For the King of the Silver Mountain, I might recommend a captured Shoggoth, whose powers are limited while it remains caged at the center of the ship (for a high-level party). If it's a low level party, I might recommend something like a gibbering mouther, whose powers are amplified through the ship's technology while it remains caged. Either way allows you to adjust the nasty to the level of the party, and explains why the previous crew went crazy (all that gibbering), and the technology explains how the creature communicates telepathically with its disciple (whose goal should be to coerce the party into helping to free it).

Other creatures in the interstellar menagerie might include things like gricks, and probably your automatons could be gimped clockwork golems or some such.

If they free the King, it will go on a rampage, which gives you your dirty ending. Otherwise, people might end up insane from the whole thing, which might work, too.


GoldenOpal wrote:
A lot of useful stuff

Thanks for that GoldenOpal, I will keep all of that in mind.
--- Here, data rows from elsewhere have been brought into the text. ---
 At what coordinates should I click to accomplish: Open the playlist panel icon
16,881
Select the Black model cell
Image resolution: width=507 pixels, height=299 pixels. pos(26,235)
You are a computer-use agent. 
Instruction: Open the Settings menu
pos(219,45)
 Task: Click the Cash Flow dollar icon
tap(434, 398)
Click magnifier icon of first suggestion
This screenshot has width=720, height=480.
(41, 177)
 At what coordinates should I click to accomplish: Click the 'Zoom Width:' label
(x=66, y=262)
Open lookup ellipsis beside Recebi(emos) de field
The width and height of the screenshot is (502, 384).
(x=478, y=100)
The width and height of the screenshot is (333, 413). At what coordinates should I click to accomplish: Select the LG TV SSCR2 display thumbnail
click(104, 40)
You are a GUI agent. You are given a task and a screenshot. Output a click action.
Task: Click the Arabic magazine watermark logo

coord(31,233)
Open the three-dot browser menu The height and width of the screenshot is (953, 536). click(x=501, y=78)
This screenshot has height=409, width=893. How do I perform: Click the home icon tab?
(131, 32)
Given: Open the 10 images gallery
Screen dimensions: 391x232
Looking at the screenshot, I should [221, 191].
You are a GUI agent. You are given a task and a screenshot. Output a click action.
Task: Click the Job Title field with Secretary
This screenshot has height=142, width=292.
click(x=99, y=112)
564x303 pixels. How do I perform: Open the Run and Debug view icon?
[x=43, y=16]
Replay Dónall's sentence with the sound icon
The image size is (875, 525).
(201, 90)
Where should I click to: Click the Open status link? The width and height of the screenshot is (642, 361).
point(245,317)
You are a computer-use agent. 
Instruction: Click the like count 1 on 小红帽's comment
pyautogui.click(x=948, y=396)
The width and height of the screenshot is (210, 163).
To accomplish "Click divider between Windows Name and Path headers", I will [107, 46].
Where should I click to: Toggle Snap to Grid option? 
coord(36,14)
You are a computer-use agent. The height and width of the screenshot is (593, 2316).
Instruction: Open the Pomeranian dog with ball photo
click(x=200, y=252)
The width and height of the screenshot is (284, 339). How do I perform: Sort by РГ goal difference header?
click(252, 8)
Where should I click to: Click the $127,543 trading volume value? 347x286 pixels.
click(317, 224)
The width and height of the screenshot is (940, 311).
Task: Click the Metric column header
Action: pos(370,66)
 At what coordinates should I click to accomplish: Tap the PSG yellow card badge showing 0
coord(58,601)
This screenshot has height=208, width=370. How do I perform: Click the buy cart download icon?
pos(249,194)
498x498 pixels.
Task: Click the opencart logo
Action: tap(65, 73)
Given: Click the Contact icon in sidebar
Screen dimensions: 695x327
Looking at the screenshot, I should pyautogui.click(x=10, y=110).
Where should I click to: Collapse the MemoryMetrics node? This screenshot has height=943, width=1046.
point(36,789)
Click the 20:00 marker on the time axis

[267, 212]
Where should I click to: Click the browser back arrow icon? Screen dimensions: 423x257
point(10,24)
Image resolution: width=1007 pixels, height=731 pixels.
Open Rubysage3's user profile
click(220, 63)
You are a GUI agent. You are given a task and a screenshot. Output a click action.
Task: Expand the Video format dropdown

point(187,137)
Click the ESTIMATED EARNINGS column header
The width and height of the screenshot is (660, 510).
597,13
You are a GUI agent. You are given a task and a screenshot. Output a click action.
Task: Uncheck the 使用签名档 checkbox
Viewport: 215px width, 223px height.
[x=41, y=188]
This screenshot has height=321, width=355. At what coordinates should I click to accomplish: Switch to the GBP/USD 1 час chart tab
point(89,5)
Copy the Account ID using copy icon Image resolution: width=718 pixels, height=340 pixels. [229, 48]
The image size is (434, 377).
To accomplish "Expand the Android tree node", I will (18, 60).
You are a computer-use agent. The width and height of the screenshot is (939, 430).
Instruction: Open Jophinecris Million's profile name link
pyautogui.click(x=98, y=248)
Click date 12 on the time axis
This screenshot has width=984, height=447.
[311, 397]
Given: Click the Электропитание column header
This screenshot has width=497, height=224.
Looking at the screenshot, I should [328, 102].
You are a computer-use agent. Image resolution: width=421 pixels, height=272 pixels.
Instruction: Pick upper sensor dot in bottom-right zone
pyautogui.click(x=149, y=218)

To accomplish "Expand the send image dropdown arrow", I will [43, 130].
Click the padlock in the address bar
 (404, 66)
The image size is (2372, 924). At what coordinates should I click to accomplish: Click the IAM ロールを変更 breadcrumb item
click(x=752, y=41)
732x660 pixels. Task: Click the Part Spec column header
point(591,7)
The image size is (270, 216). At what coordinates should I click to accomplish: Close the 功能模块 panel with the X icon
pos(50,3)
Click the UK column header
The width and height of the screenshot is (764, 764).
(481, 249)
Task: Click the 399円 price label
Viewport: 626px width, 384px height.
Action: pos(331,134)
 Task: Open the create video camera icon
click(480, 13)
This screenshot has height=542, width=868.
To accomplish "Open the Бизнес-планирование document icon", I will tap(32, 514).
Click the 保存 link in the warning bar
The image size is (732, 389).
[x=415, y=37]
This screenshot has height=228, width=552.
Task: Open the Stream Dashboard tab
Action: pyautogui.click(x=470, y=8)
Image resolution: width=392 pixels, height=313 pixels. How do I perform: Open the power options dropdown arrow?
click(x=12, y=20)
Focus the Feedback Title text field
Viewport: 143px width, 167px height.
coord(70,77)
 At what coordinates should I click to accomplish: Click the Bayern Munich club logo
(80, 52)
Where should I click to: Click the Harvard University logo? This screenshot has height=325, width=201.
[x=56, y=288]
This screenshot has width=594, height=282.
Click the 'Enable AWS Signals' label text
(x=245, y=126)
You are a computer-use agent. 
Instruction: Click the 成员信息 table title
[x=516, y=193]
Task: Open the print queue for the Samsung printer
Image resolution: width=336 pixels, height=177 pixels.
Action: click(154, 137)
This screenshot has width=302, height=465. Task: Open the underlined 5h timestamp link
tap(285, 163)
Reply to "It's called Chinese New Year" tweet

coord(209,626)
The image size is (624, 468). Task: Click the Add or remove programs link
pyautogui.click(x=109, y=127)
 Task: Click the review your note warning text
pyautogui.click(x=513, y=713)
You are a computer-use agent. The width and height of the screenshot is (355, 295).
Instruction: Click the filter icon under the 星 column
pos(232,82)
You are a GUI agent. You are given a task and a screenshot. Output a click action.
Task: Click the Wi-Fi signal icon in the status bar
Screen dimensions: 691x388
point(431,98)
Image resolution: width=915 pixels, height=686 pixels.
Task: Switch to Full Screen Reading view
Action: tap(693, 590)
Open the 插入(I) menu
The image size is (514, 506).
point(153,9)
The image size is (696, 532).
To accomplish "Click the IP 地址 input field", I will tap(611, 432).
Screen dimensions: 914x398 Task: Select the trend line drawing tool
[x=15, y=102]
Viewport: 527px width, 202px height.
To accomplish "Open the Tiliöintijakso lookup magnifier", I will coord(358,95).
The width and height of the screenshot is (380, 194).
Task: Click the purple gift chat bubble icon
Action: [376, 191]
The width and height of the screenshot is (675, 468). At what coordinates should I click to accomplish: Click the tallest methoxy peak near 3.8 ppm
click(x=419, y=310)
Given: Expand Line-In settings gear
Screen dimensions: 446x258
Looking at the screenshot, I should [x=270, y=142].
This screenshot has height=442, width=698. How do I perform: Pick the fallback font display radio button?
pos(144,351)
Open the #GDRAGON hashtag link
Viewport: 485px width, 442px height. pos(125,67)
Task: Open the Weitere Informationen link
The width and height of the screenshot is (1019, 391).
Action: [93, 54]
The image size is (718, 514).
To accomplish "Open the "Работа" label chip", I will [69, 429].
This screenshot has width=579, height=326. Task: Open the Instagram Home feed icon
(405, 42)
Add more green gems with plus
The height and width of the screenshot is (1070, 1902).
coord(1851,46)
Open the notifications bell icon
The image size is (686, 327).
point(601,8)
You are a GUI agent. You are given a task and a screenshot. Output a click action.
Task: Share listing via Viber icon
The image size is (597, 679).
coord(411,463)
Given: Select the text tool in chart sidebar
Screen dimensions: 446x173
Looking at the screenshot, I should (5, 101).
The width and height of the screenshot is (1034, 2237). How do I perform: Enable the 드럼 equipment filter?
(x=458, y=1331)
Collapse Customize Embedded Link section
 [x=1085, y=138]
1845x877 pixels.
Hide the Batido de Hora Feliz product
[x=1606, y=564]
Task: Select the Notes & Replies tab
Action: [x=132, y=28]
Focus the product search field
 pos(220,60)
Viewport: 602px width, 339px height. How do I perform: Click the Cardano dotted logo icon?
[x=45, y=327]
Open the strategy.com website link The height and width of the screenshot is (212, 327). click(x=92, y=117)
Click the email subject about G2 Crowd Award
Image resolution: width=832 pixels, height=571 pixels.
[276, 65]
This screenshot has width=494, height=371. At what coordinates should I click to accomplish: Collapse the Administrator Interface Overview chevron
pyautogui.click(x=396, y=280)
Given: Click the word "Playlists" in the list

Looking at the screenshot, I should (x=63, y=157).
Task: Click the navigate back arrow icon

I really like the idea of illusions and skill checks being deadlier. I will definitely keep "The Master in the Silver Mountain" vague I think.

I have also been thinking for having an NPC Psion member of the research team survive to help with some of the more tech based stuff but have him slowly sabotage the party, I'm hoping this will build up an atmosphere of mistrust and confusion.(if I have learned one thing it is that a Psion hidden among a crowd is really unnerving).


Bruunwald wrote:

Well, without knowing the level of the party, it's hard to recommend things exactly. But I generally use aberrations and oozes when I do Sci Fi stuff.

For the King of the Silver Mountain, I might recommend a captured Shoggoth, whose powers are limited while it remains caged at the center of the ship (for a high-level party). If it's a low level party, I might recommend something like a gibbering mouther, whose powers are amplified through the ship's technology while it remains caged. Either way allows you to adjust the nasty to the level of the party, and explains why the previous crew went crazy (all that gibbering), and the technology explains how the creature communicates telepathically with its disciple (whose goal should be to coerce the party into helping to free it).

Other creatures in the interstellar menagerie might include things like gricks, and probably your automatons could be gimped clockwork golems or some such.

If they free the King, it will go on a rampage, which gives you your dirty ending. Otherwise, people might end up insane from the whole thing, which might work, too.

Thanks for that.

It is looking like it will be about 7th level but even then a Shoggoth or even a Star-Spawn of Chuthlu could work as they would only be interacting with it indirectly and if they do meet it face to face it isn't hard to have it weakened and them escape (or die).

I was thinking along the lines of aberrations and oozes as well plus possibly using the new race creations rules or templates to bring in the a previous research team as twisted, insane creatures. Either way I will most likely steal some stuff from Wake of the Watcher.

Thanks again for the ideas, I will defiantly use them.


If you have it available, check out the second installment of the second darkness adventure path.

second darkness spoiler:
This takes the players to a remote island infested with aliens. The writers really got their insperation from movies like invasion of the body snatchers and the like.

For a halloween campaign these critters could be a lot of fun

Grand Lodge

Shoggoths are great and their nature (especially intelligent ones) allows them to move through side tunnels, sewers, drop from ceilings etc

Grand Lodge

On a seperate note Wake of the Watcher actually works pretty well as a stand alone.